WHAT IS EXPECTED: Your reply should set down word for word each line below from the one with "Where should I" through the final line, both included, but none of the pictures.

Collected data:
# # # # # # #

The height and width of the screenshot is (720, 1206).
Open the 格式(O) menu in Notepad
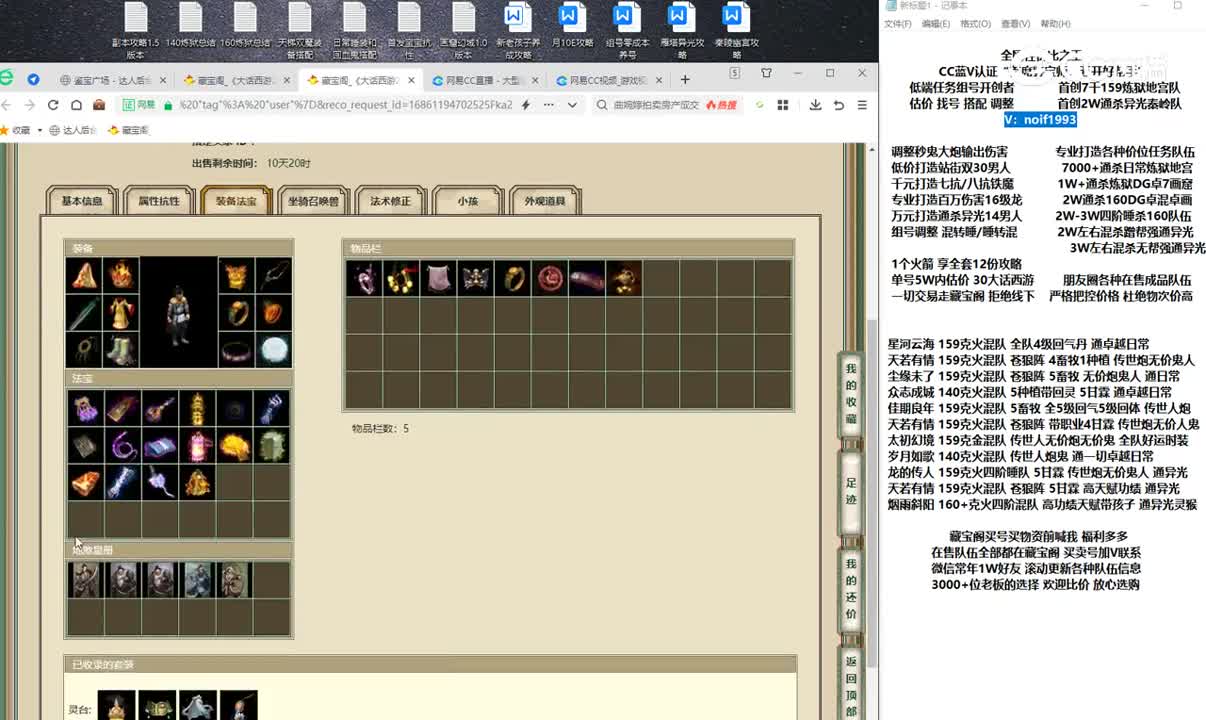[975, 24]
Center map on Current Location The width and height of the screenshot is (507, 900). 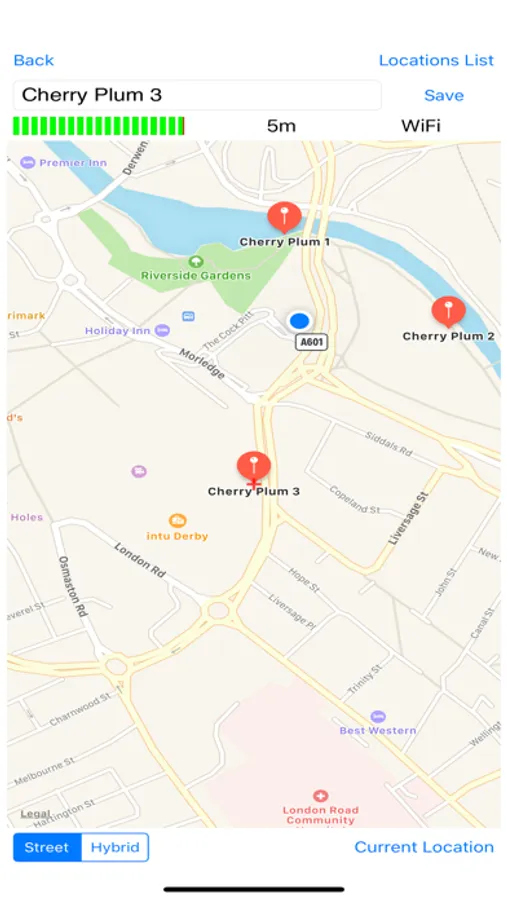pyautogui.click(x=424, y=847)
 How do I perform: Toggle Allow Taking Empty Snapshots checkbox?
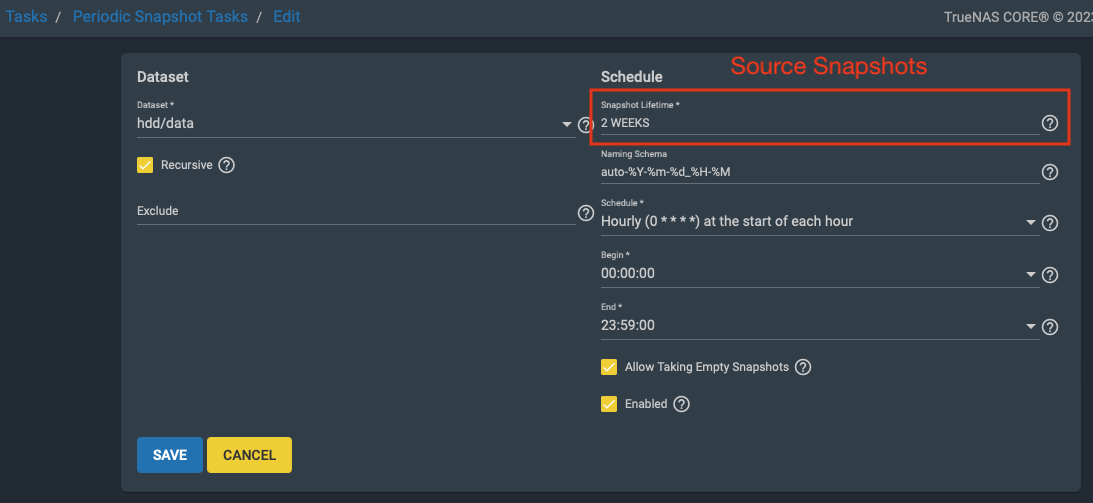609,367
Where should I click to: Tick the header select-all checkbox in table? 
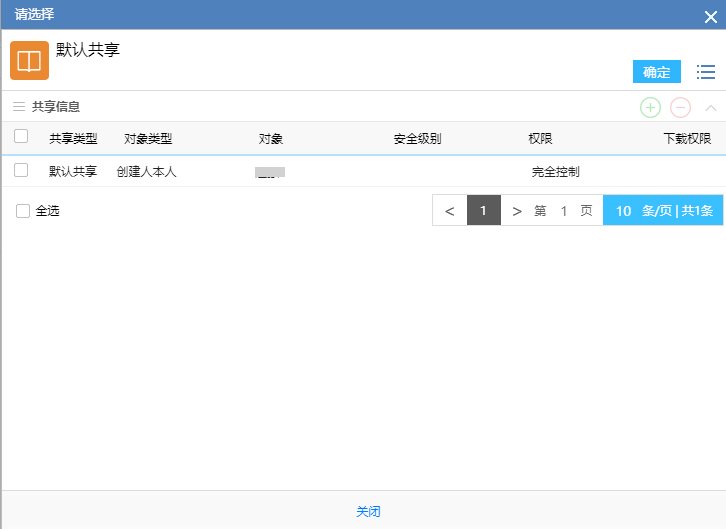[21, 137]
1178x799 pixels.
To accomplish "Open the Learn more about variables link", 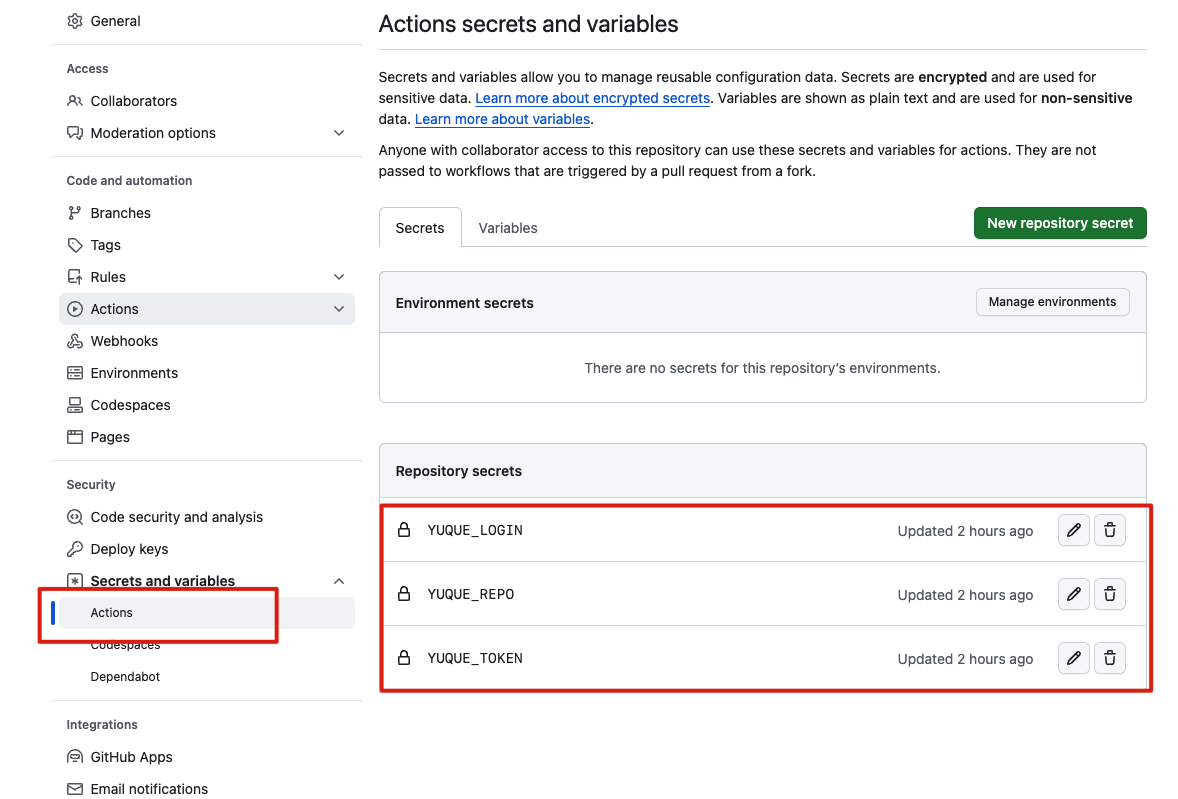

# # # # # # #

ANSWER SPACE:
Where should I click to: Tick the header select-all checkbox in table? 
[21, 137]
1178x799 pixels.
To accomplish "Open the Learn more about variables link", 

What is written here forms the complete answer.